The call came on Saturday night around 9:40pm. “Hi Mom” the familiar voice said. I stopped, smiled and without thinking found myself gravitating towards his bedroom, a place that once kept him safe every night and cocooned him from the world. But now — as a college sophomore — he had a new home, a new nest, a new place to lay his head every night.
I looked around his old room, laid on his bed, wishing desperately that he was laying there next to me asking me to scratch his head or rub his back.
“How was today?” I asked. This began the best thirty minutes of my week.
Usually we text…almost every day– to just check in or be sure he is eating enough or getting enough sleep, about his draining bank account, his upcoming papers, next quarters classes or plans for the weekend.

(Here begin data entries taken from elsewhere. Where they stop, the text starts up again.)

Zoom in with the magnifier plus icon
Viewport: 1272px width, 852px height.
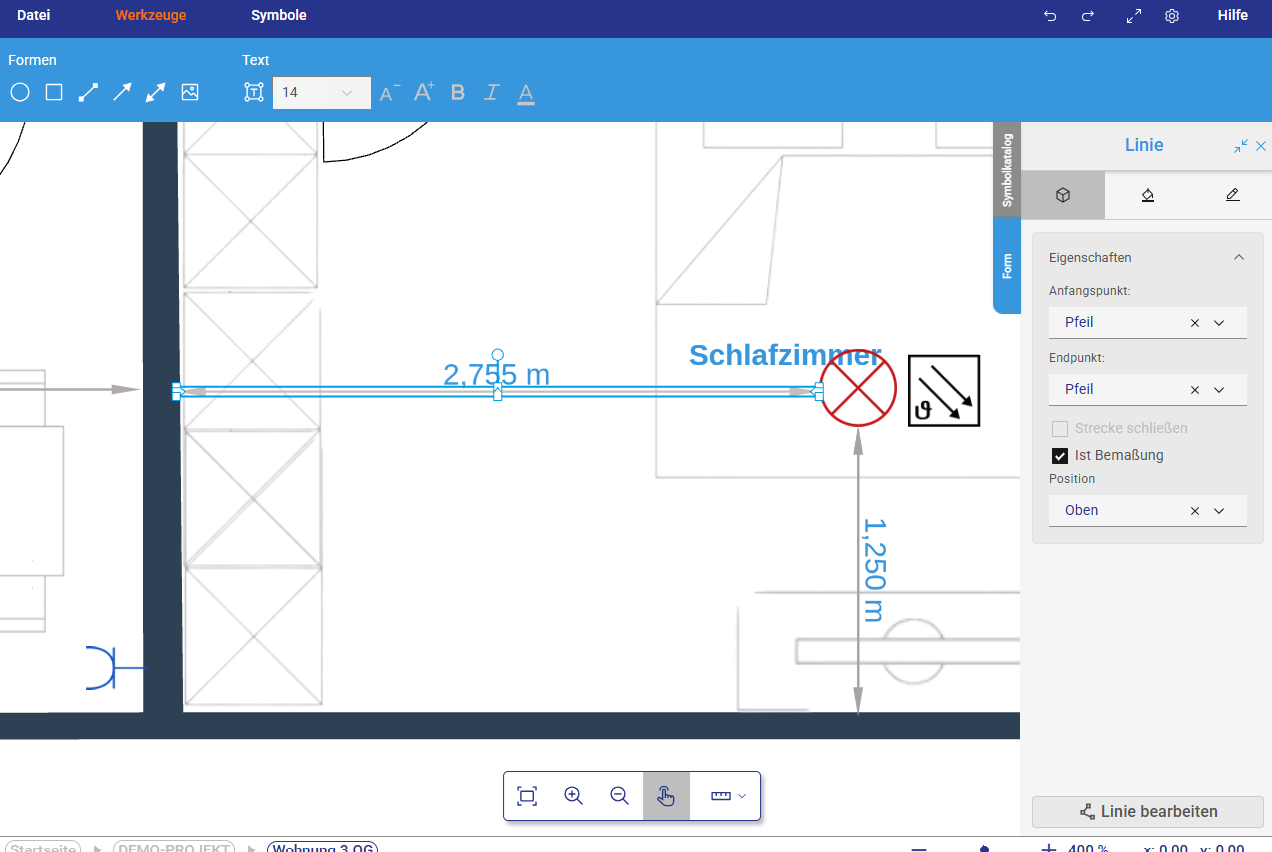573,796
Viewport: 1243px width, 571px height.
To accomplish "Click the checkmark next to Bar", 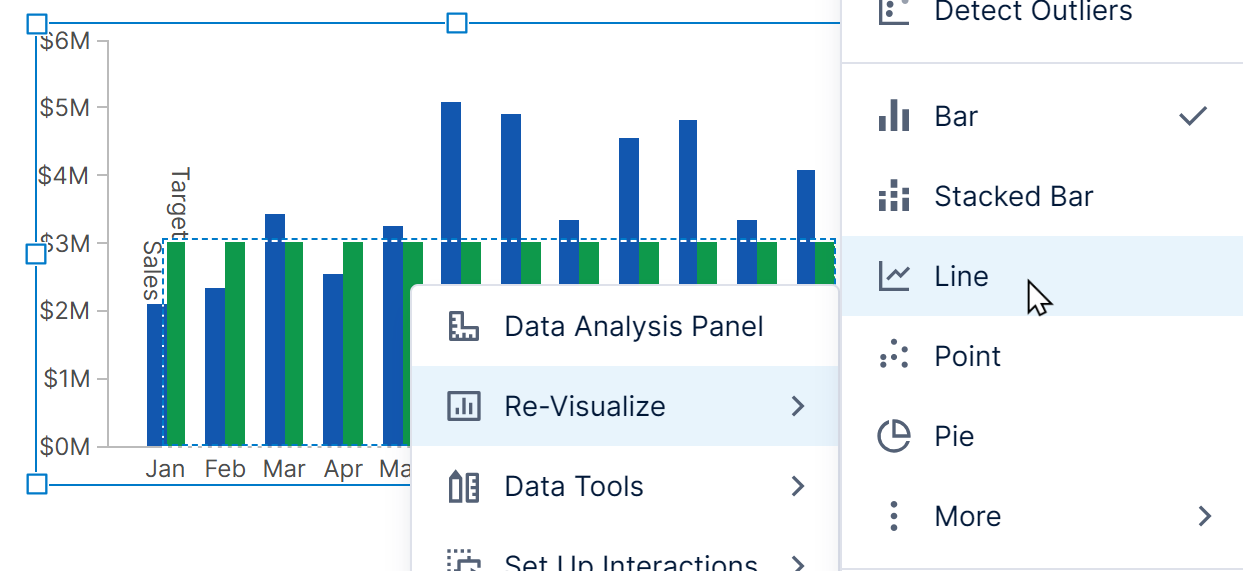I will [1192, 116].
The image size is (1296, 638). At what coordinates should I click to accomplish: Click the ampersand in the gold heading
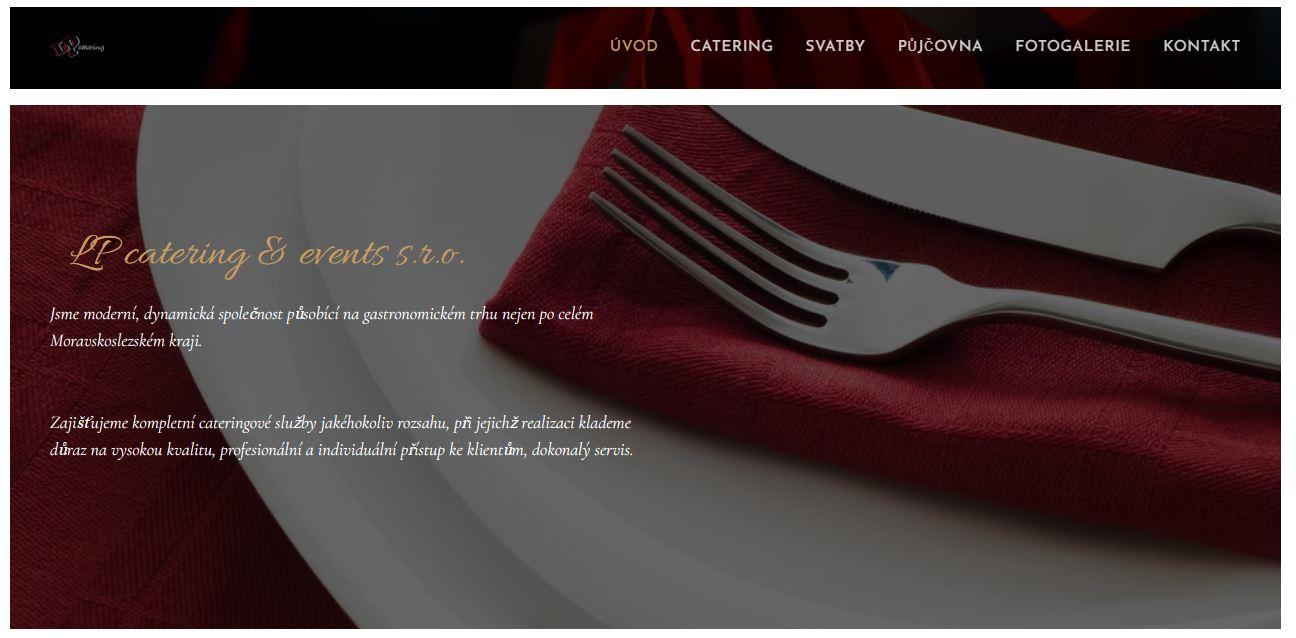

Usually we just talk business.
But this call was different. Neither one of us had anywhere to go or any place to rush off to so we just settled in and talked. He told me stories about where he lived, the dog that lived with him for the summer, some new friends he met recently, his failed attempts at cooking dinner. We laughed and shared. And connected. It was unfiltered and unedited. It was the way we used to talk and I found myself laying on his old bed all choked up.

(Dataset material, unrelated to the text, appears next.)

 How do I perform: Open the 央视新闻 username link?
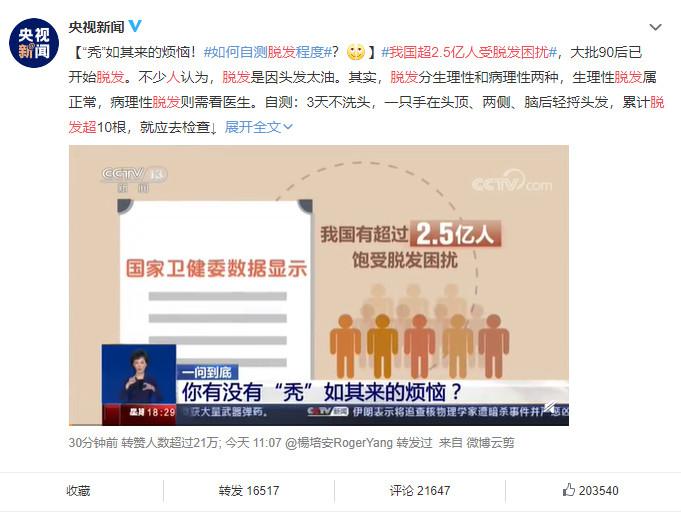pyautogui.click(x=96, y=27)
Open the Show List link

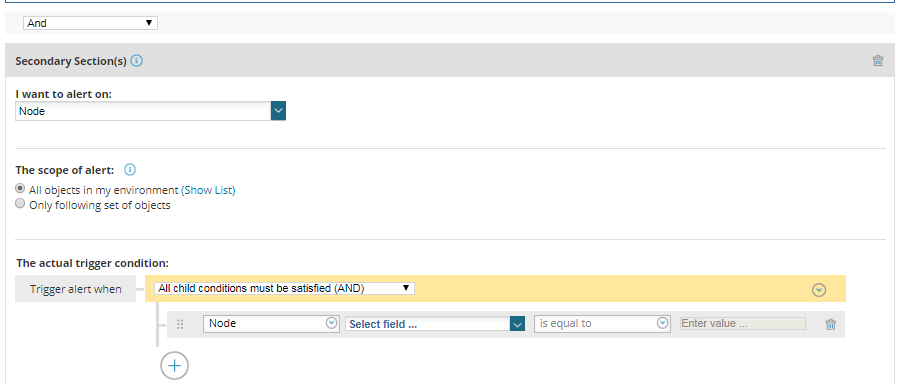[x=208, y=190]
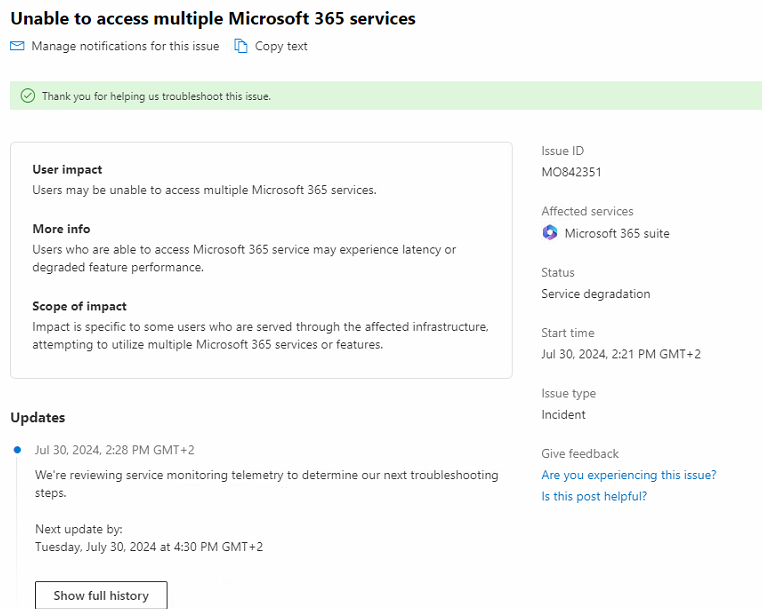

I realized that night how much I missed him. I miss his hilarious laugh, his good-mornings and good-nights, his silly grin as he told stories, his interest in my day, his playful interaction with his little sister, his never ending question “what’s for dinner,” the sound of his size 15 feet lumbering down the hall towards my room to tell me something, and most important, I missed his voice.
Texting keeps us in contact, but talking actually connects us.
There is great value in talking to each other, but texting has taken the place of conversation. People don’t talk, they type. We guess people’s emotions because we can’t hear them. We connect through words, not voices. But LOL doesn’t compare to actual laughter or an emoji doesn’t make my heart smile the way his husky voice does. And hearing him tell a story, complete with voice fluctuations and emotion is like medicine for my soul. It soothes me.
Hanging up that night I felt full. It was a better full than Thanksgiving night. I was full of love, not food. I had talked to the little boy who made me sing to him every night as a little kid, the little boy who said his prayers out loud, and the little boy whose voice called me mom for the first time.
Hearing his voice brought it all back and even though I missed him terribly and he was still living somewhere else, I felt closer to him than I had in a long time. I gave him a hug with my words and hearing him say “Love you mom” before he hung up filled a void in my heart I forgot was there.
It was the best thirty minutes because for a brief time, it was as if nothing had changed.